• Dataset

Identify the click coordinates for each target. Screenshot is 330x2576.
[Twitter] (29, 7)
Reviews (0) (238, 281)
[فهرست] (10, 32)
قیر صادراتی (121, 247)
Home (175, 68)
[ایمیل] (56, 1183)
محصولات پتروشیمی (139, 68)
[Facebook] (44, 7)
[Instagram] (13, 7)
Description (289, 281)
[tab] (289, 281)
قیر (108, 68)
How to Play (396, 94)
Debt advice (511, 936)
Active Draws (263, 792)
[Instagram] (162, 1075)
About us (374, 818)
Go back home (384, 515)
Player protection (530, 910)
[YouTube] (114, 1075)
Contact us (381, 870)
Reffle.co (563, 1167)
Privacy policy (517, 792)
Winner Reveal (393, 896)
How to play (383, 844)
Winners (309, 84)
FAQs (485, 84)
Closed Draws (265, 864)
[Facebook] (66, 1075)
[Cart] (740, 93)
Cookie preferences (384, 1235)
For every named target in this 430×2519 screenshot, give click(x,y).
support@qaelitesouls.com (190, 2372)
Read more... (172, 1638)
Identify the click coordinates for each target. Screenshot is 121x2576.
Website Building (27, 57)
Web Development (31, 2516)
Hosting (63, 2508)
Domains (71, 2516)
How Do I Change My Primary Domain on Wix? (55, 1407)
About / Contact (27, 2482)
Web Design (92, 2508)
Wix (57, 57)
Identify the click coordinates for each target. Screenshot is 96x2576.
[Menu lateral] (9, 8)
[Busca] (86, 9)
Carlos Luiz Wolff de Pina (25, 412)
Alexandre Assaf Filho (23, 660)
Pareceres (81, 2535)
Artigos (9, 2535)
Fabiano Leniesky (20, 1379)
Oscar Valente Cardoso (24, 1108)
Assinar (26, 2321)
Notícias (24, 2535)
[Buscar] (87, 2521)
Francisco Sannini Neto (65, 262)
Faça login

• Task goal
Write out the entire listing so that each line matches the original exactly.

• Completed exercise
Identify the click coordinates for each target. Screenshot is 330x2576.
[Twitter] (29, 7)
Reviews (0) (238, 281)
[فهرست] (10, 32)
قیر صادراتی (121, 247)
Home (175, 68)
[ایمیل] (56, 1183)
محصولات پتروشیمی (139, 68)
[Facebook] (44, 7)
[Instagram] (13, 7)
Description (289, 281)
[tab] (289, 281)
قیر (108, 68)
How to Play (396, 94)
Debt advice (511, 936)
Active Draws (263, 792)
[Instagram] (162, 1075)
About us (374, 818)
Go back home (384, 515)
Player protection (530, 910)
[YouTube] (114, 1075)
Contact us (381, 870)
Reffle.co (563, 1167)
Privacy policy (517, 792)
Winner Reveal (393, 896)
How to play (383, 844)
Winners (309, 84)
FAQs (485, 84)
Closed Draws (265, 864)
[Facebook] (66, 1075)
[Cart] (740, 93)
Cookie preferences (384, 1235)
For every named target in this 430×2519 screenshot, give click(x,y).
support@qaelitesouls.com (190, 2372)
Read more... (172, 1638)
Identify the click coordinates for each target. Screenshot is 121x2576.
Website Building (27, 57)
Web Development (31, 2516)
Hosting (63, 2508)
Domains (71, 2516)
How Do I Change My Primary Domain on Wix? (55, 1407)
About / Contact (27, 2482)
Web Design (92, 2508)
Wix (57, 57)
Identify the click coordinates for each target. Screenshot is 96x2576.
[Menu lateral] (9, 8)
[Busca] (86, 9)
Carlos Luiz Wolff de Pina (25, 412)
Alexandre Assaf Filho (23, 660)
Pareceres (81, 2535)
Artigos (9, 2535)
Fabiano Leniesky (20, 1379)
Oscar Valente Cardoso (24, 1108)
Assinar (26, 2321)
Notícias (24, 2535)
[Buscar] (87, 2521)
Francisco Sannini Neto (65, 262)
Faça login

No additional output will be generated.